News of the Ethiopian Israeli’s puzzling disappearance had been suppressed in the Israeli media until now under a military gag order. Israel and the Islamist militant group Hamas, which controls Gaza, fought a 50-day war last year that ended in August. Mengistu, 28, entered the coastal enclave the following month.
Israeli soldiers found a suitcase he had left behind on the beach near the fence. It contained a Hebrew Bible
Family members charged that Mengistu’s disappearance and possible capture by Hamas would have been treated far differently if he were not of African descent. In recent months, Ethiopians have staged large demonstrations to protest what they call racist treatment by Israeli police and society.
Israeli media reported on the case for the first time on Thursday, revealing that Israeli officials, through intermediaries, have been seeking information about Mengistu’s whereabouts for months.
The Israeli military agency that oversees access to Gaza said in a statement that “according to credible intelligence,” Mengistu is being held “against his will” by Hamas.
Hamas officials have declined to comment on the case.
“Israel has appealed to international and regional interlocutors to demand his immediate release and verify his well-being,” the Israeli government said in a statement.

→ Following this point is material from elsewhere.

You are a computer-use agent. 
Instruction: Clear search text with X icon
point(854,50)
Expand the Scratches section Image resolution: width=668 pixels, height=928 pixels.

Israeli President Reuven Rivlin said Thursday: “This is a humanitarian matter, and I expect those holding him to treat him properly and to return him in full health.”
Israeli officials also revealed that a second Israeli citizen, an Arab, was being held in Gaza. The government declined to provide details.
In a statement Thursday, Israeli Prime Minister Benjamin Netanyahu said: “We are working to return the two Israelis who crossed the fence into Gaza. We hold Hamas responsible for their welfare.”
He added: “Yesterday I spoke with the parents and siblings of Avraham Mengistu and I told them that from as soon as the incident became known we have spared no effort to return him to Israel. We agreed to meet soon.”
In a jab at foreign critics of Israel’s actions in the Palestinian territory, Netanyahu concluded pointedly, “I expect the international community, which expresses its concern over the humanitarian situation in Gaza, to issue a clear call for these citizens to be released and to see to their return.”
The case of Mengistu, whose name also has been rendered as Avera Mangisto, is unique and bizarre.
Most Israelis live in mortal terror of entering the Gaza Strip. Israelis — even dual nationals and journalists — are forbidden to enter the enclave, partly out of fear that they will be kidnapped by armed Palestinian factions and used as bargaining chips for the release of Palestinian prisoners held by Israel.
Mengistu’s brother Yalo, 32, told the Israeli newspaper Haaretz that the family was not briefed by Israeli military officials until two weeks after his sibling crossed the fence. “We’re sick of it. We want to go public with the story,” he said.
Yalo Mengistu told the newspaper that his family’s initial attempts to meet with Netanyahu were rebuffed.
Another brother, Ilan Mengistu, refrained from criticizing the government at a brief news conference at the family’s apartment in southern Israel on Thursday. The family “has decided to behave with restraint and give the government time to get our brother back home, and we also ask the people of Israel to show restraint,” he said.
He added that Avraham Mengistu was not healthy, and he pleaded with the international community for help and for Hamas to release him.